Dear Tripped Up,
One day last July, I was dropping off a rental car at Budget’s location at Boston Logan International Airport when I misplaced my iPhone. As best as I can recall, I left it in the car while I went to throw away some trash, but neither my wife nor I nor the employee who was helping us could find it. After my flight home, I began tracking the phone using Apple’s Find My application, and after a trip through western Massachusetts and New Hampshire, the phone began traveling back and forth from an apartment building in Lynn, Mass., to the Budget office at Logan. I reported this to both Budget and the airport police, but the police told me that they could take action only if Budget gave them the name of any employees who lived at that address, and Budget would not help. I want Budget to return my phone or pay for a replacement. Can you help? John, Jacksonville, Fla.
Dear Budget John,
Apologies for the nickname, but I need a way to distinguish you from another traveler named John, who wrote in with a surprisingly similar story about misplacing an iPhone while returning a rental car to Alamo at Seattle-Tacoma International Airport.

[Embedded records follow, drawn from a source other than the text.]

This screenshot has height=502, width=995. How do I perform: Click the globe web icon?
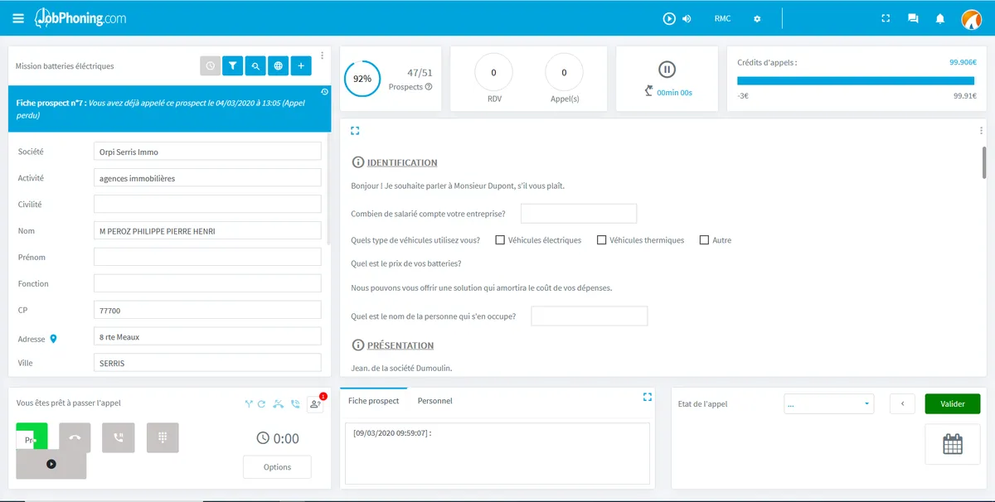pyautogui.click(x=278, y=66)
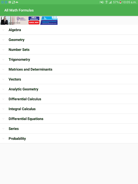138x184 pixels.
Task: Expand the Algebra chevron arrow
Action: [x=3, y=30]
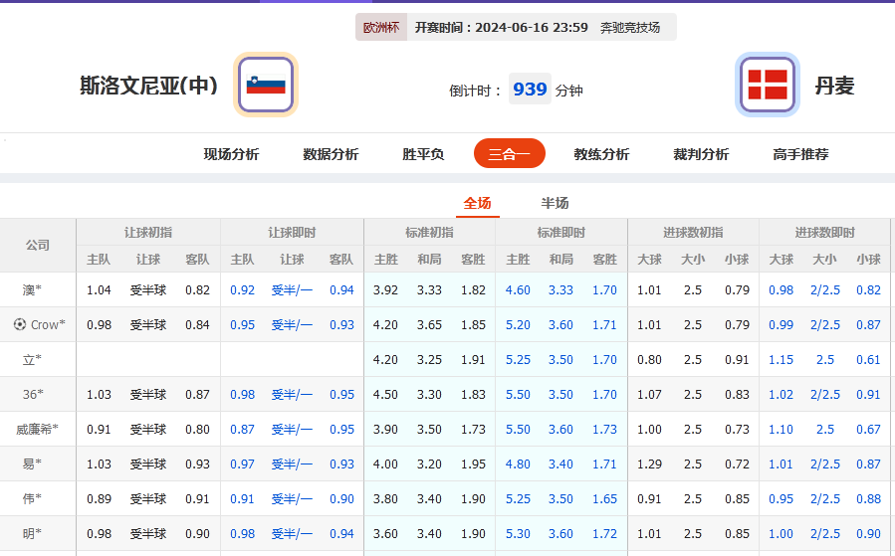Click the Slovenia flag icon
Viewport: 895px width, 556px height.
pyautogui.click(x=265, y=85)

Alamo John didn’t immediately notice his phone was gone at the agency and headed off to catch a flight, reporting the loss to Alamo from the airport. A few days later, when he downloaded his iCloud data into an old iPhone his daughter had lent him, he noticed that someone had saved a number into his contacts — with a name he didn’t recognize — and then called it four times within hours after the phone was lost.
So, using detective skills apparently innate to people named John who leave iPhones at car rental agencies, Alamo John called the number and spoke to a man who spoke little English, but enough to get across that he was related to an Alamo employee. (It would turn out that he, actually, was the employee.) Alamo John then reported this to the rental-car agency, but Alamo repeatedly told him over the following weeks that they had not found his phone.

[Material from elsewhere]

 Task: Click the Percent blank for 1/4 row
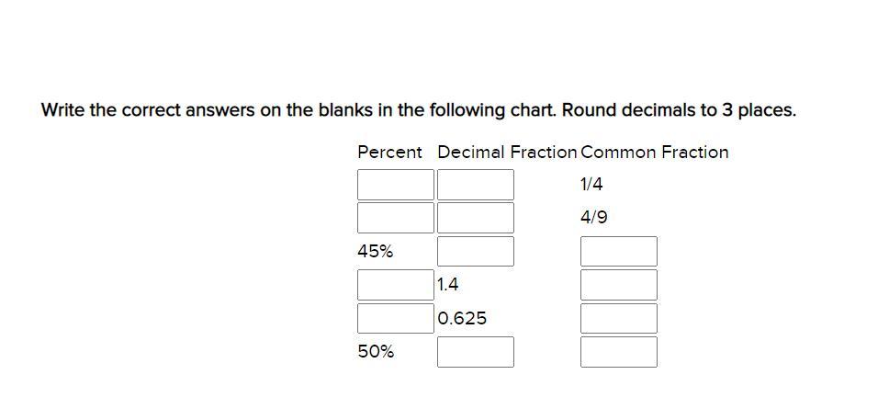396,185
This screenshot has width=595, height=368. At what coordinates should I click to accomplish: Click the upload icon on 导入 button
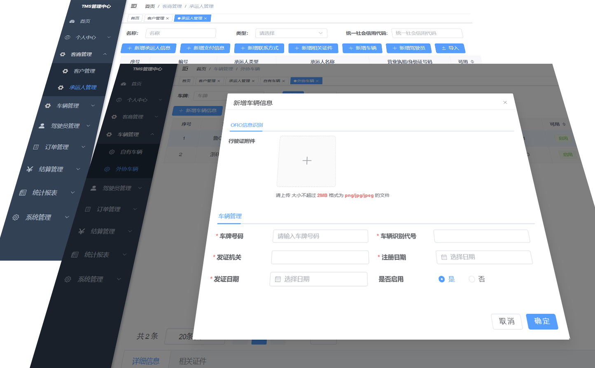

I wrote to Budget and Alamo, and the two companies quickly got in touch with their respective travelers to apologize and reimburse them for the cost of new iPhones — $1,076 for you, Budget John, and $770 for your Alamo counterpart. But it’s one thing for large companies to toss out some cash to avoid bad publicity, and another to explain to me — and Times readers — what happened, and what the agencies will do to prevent similar debacles in the future.
Budget, which is part of the Avis Budget Group, answered my fourth email with a one-line statement from Mariam Eatedali, a director at Edelman, a public relations firm. “Following a review, Budget has apologized” to the customer, the email read, “and reimbursed him for the cost of his phone.” The response did not answer my questions about why Budget failed to report the apparent theft to the police, what went wrong along the way and whether they disciplined or fired any employees.